Para evitar que cualquier propuesta de reconstrucción de la unidad o el surgimiento de una nueva oposición, arrastre los vicios cultivados en la Mesa de Unidad Democrática, debemos formar con conciencia política a la ciudadanía, fomentar la participación y la toma de decisiones, pero, sobre todo, comprender de qué se trata la política. Nuestros políticos, los que nos representan, comprenden la política como un conjunto de concesiones que les permitan sobrevivir, o simplemente deciden desde los partidos en nombre de todos los afectados por las consecuencias del sistema político venezolano, sin que siquiera nos den la oportunidad de participar en el diseño de las estrategias, de hecho, hasta hace muy poco tiempo la participación política en Venezuela estaba referida casi con exclusividad a la participación electoral.

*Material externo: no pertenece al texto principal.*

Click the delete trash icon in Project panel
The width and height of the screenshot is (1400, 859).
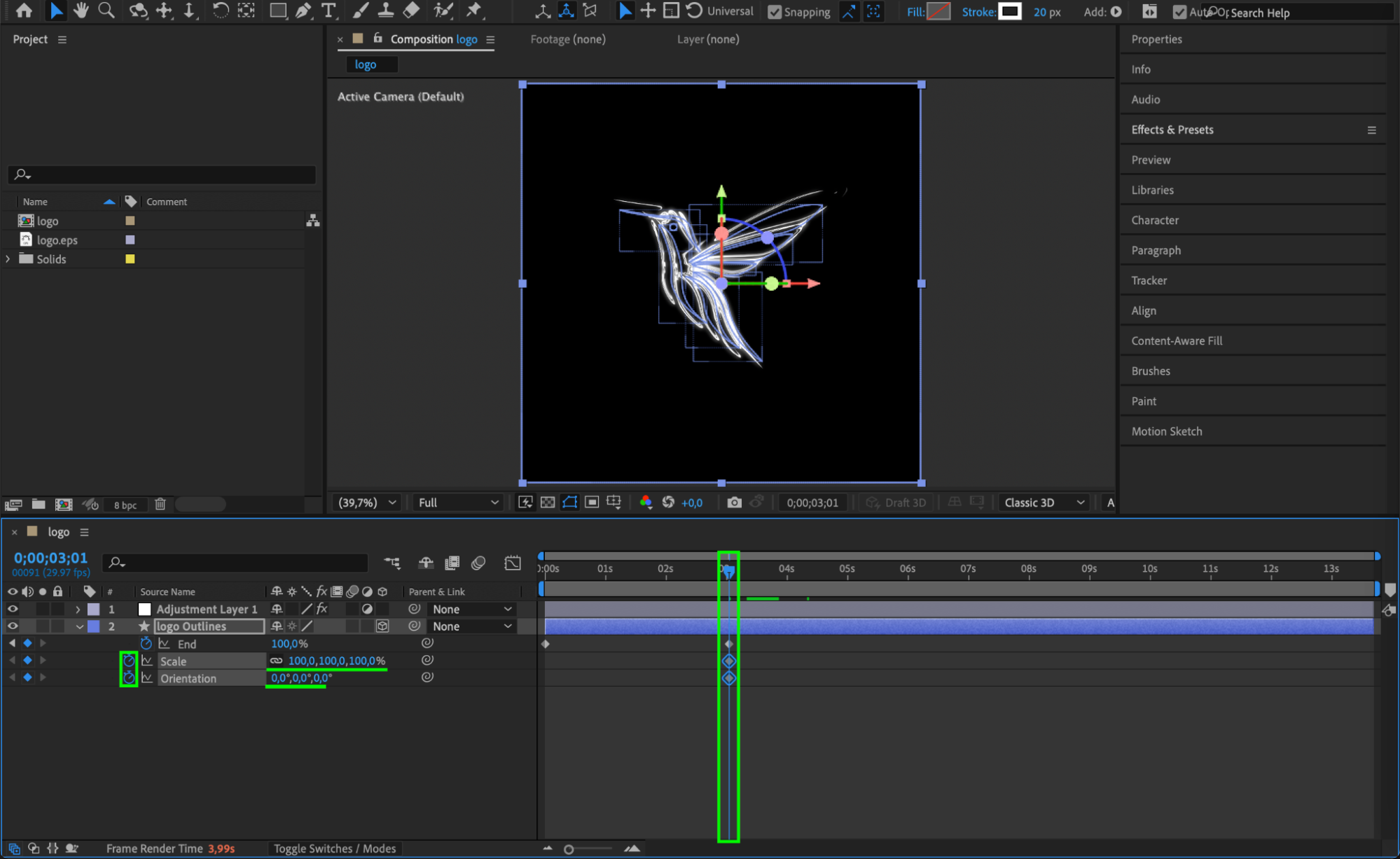coord(160,504)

Y seamos más sinceros, la oposición tradicional, sí, está atravesando una de sus peores crisis de representatividad, pero, la alternativa propuesta a la coalición ni ha corregido los errores de fondo, ni ha logrado representar una nueva unidad.

A modo de propuesta, permítanme señalar que, la política se trata de imponer los criterios propios (con especial atención en el verbo imponer), o dicho en términos políticamente correctos, “definir la agenda política”. Ahora, si prestamos atención en los eventos próximos, podemos ver que el gobierno sí ha logrado imponer una estrategia que le permite obtener victorias en los escenarios que plantea: Si la oposición participa en las elecciones municipales profundizaría su crisis de representatividad, pero si no participa le cedería toda la administración pública a los intereses del gobierno, en ambos escenarios, deslegitimando cualquier posibilidad de participar en un evento electoral presidencial convocado desde cualquiera de los apéndices de la dictadura (para efectos prácticos CNE/TSJ/ANC).

Por tanto, cualquier organización opositora debe contemplar la legitimación de todas las formas de lucha (incluyendo la electoral), de todos los escenarios (incluyendo protestas en el marco de la realidad social) y de todos los actores (incluyendo a dirigentes provenientes de la MUD). Cualquier propuesta que desde su origen plantee la exclusión de alguno de estos elementos, se condena a si misma a repetir los errores de la MUD, a dividir los esfuerzos de unidad y las fuerzas de cambio, pero peor aún, nos condenan, a todos los venezolanos, a las mismas consecuencias.